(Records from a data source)
----------------------------------------
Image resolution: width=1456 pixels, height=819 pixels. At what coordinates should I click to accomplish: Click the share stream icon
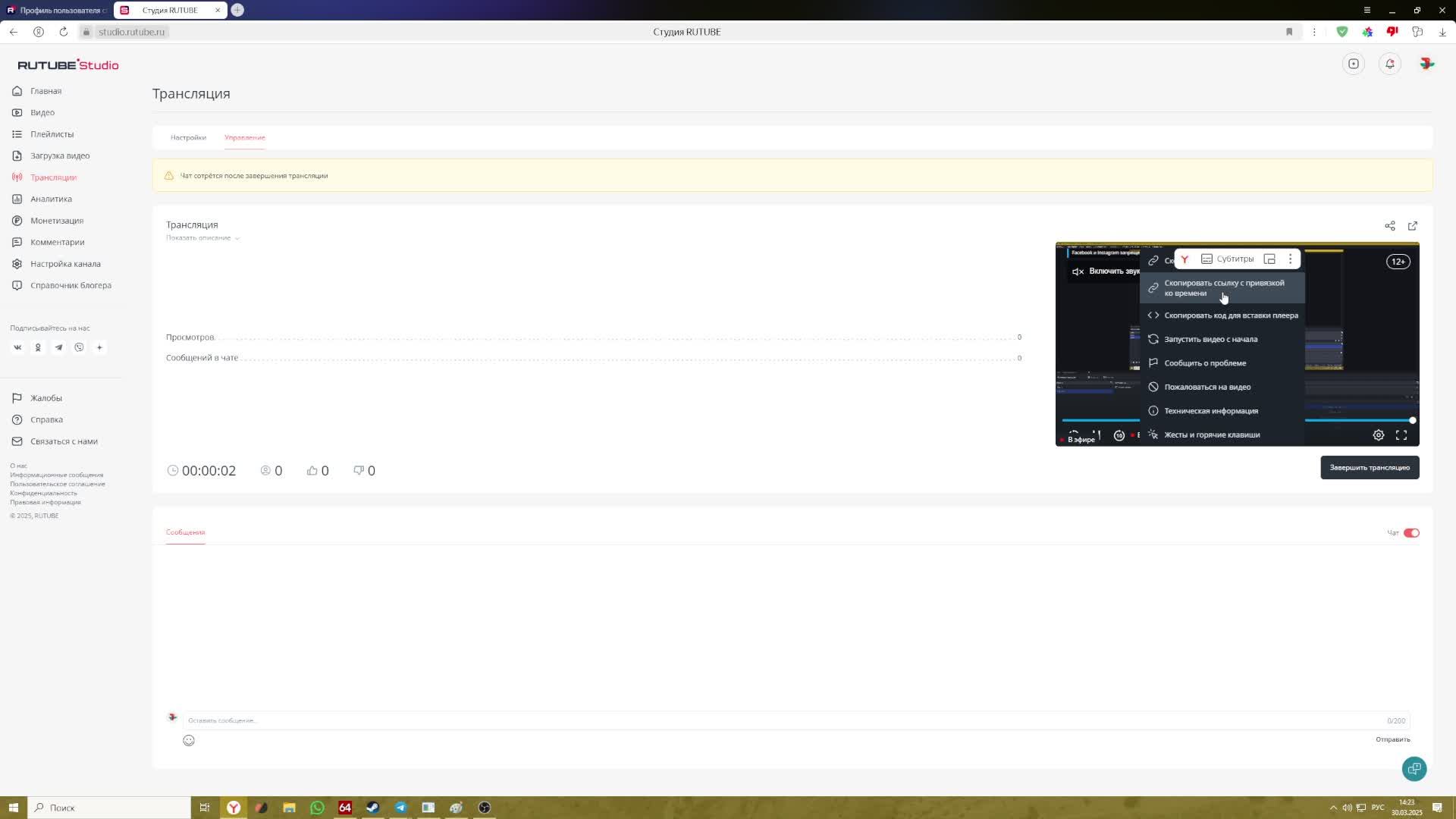(1389, 226)
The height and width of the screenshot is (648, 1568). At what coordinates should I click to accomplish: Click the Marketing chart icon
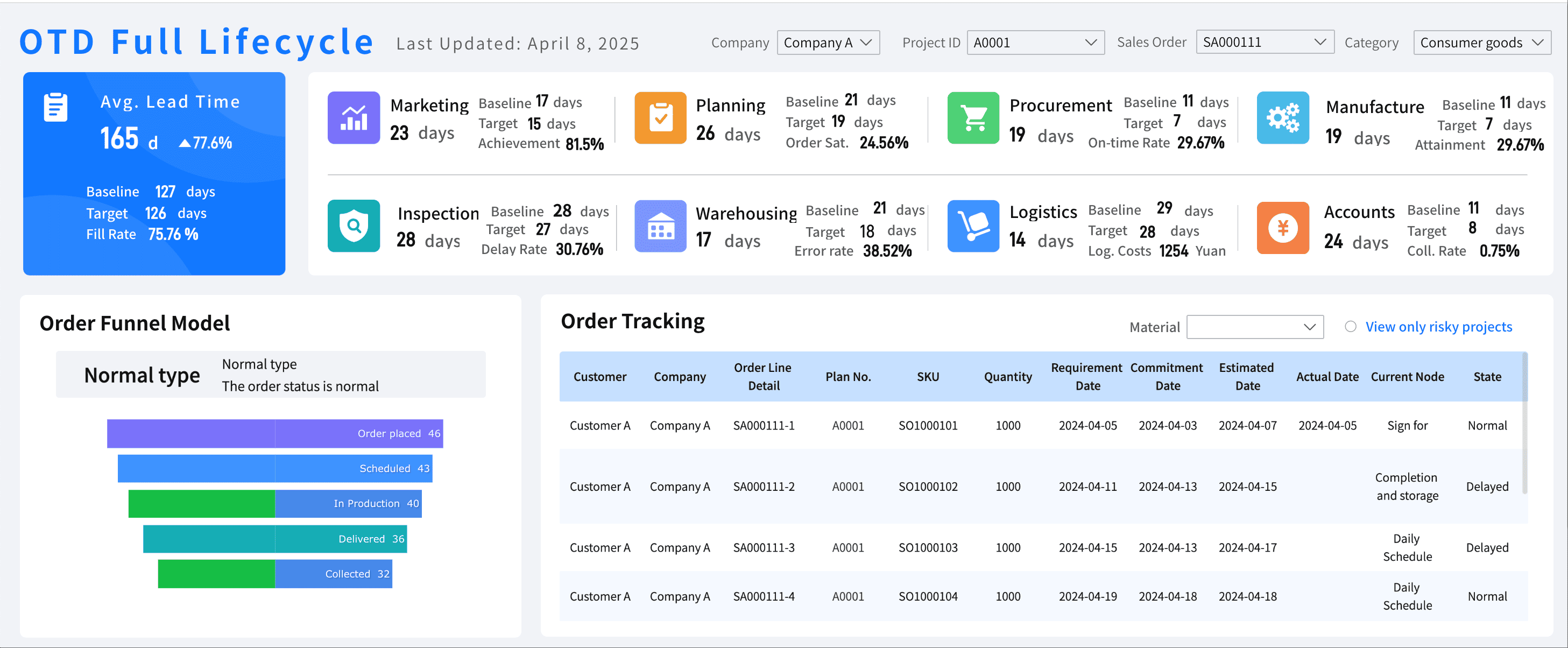tap(354, 118)
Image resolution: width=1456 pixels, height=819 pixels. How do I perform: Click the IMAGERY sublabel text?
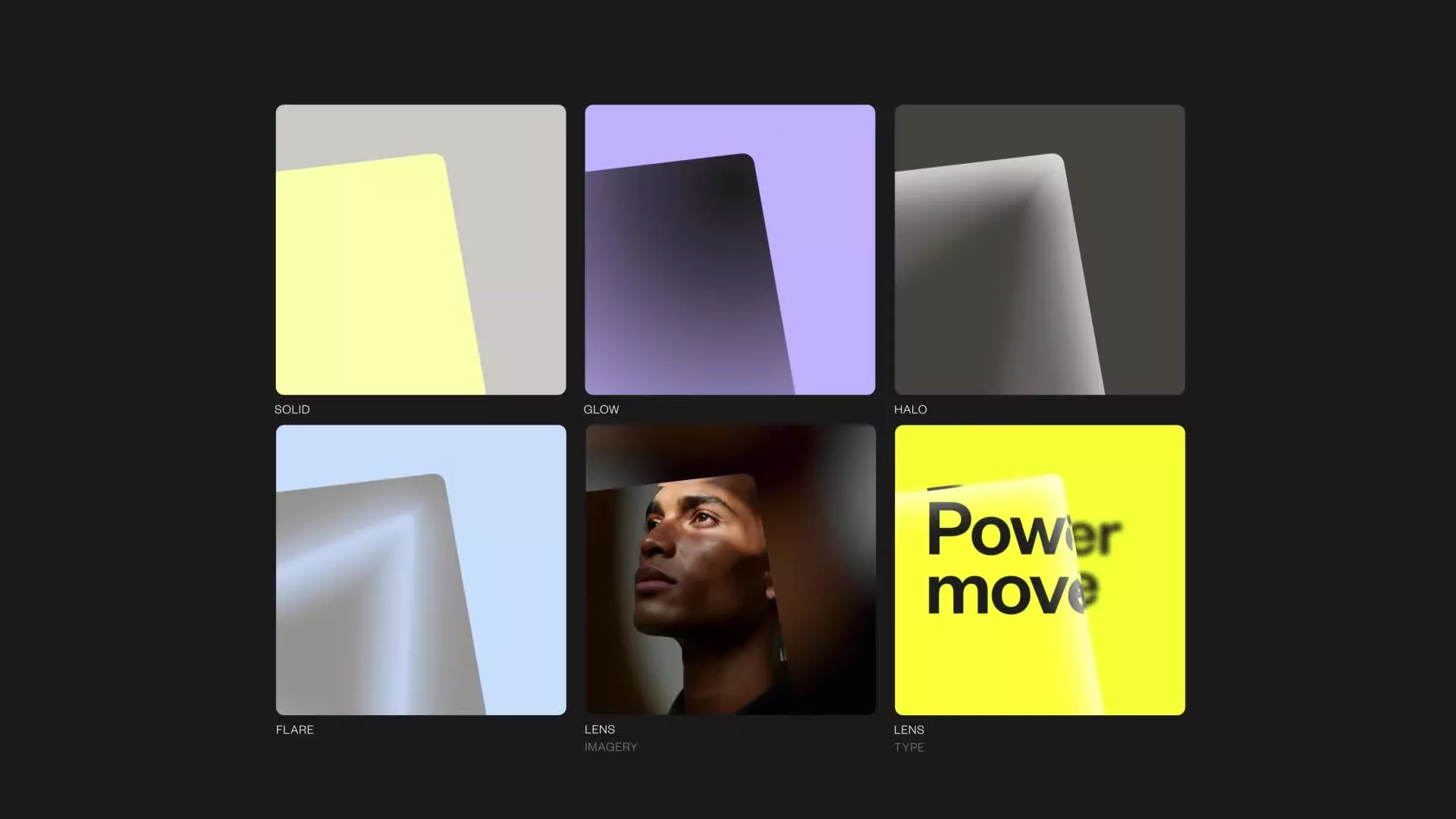point(610,747)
----------------------------------------
◆ WORK REQUEST
Only the pictures may be dropped; print every record exactly as given.

◆ ANSWER BELOW
Image resolution: width=1456 pixels, height=819 pixels. At what coordinates should I click to accomplish: Click the share stream icon
(1389, 226)
The height and width of the screenshot is (648, 1568). At what coordinates should I click to accomplish: Click the Marketing chart icon
tap(354, 118)
Image resolution: width=1456 pixels, height=819 pixels. How do I perform: Click the IMAGERY sublabel text?
point(610,747)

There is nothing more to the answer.